Adapté de la bande-dessinée française Le Transperceneige publiée dès 1984 (belle coïncidence je l'avoue) par Casterman, le long-métrage cherche, naturellement, à retranscrire une histoire plutôt originale qui saurait charmer n'importe quel fan de SF ou de post-apo. Je n'ai pas lu la BD, je ne saurais juger par conséquent de la fidélité de l'adaptation en question.

Seulement, le long-métrage présente, pour moi, une première faille. Avant de le voir, je n'ai pas appréhendé Snowpiercer comme un film d'action, son affiche me faisait plus supposer une sorte de dystopie dans un système réduit à l'échelle d'un train : des rapports de force perpétuels au sein d'une entité perpétuellement mobile (le fameux train) dans un environnement complètement inerte (une Terre gelée dans son intégralité).

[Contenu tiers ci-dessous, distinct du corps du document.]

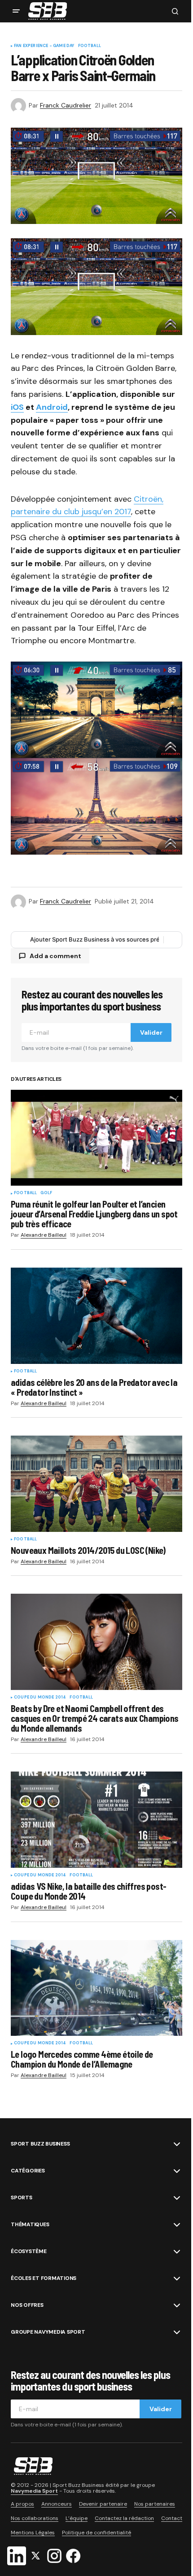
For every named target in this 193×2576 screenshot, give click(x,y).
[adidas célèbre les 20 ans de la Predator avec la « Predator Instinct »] (96, 1316)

De même, l'histoire en soi, même si cela reviendrait éventuellement à remettre en question le travail des scénaristes de la bande-dessinée, pullule de nombreuses failles qui rendent l'histoire difficilement crédible, un brin fantaisiste et non fantastique comme on s'y attendrait. Le choix du train est tout à fait discutable lorsqu'on sait qu'un bunker futuriste aurait simplement suffit à protéger une population de l'accident qui a causé cette ère glaciaire. Mais ce serait là s'attaquer au cœur de l'oeuvre et ce n'est pas ce que je cherche, car je salue le choix du train, qui présente un panel d'idées envisageables en matière de réalisation cinématographique extrêmement large.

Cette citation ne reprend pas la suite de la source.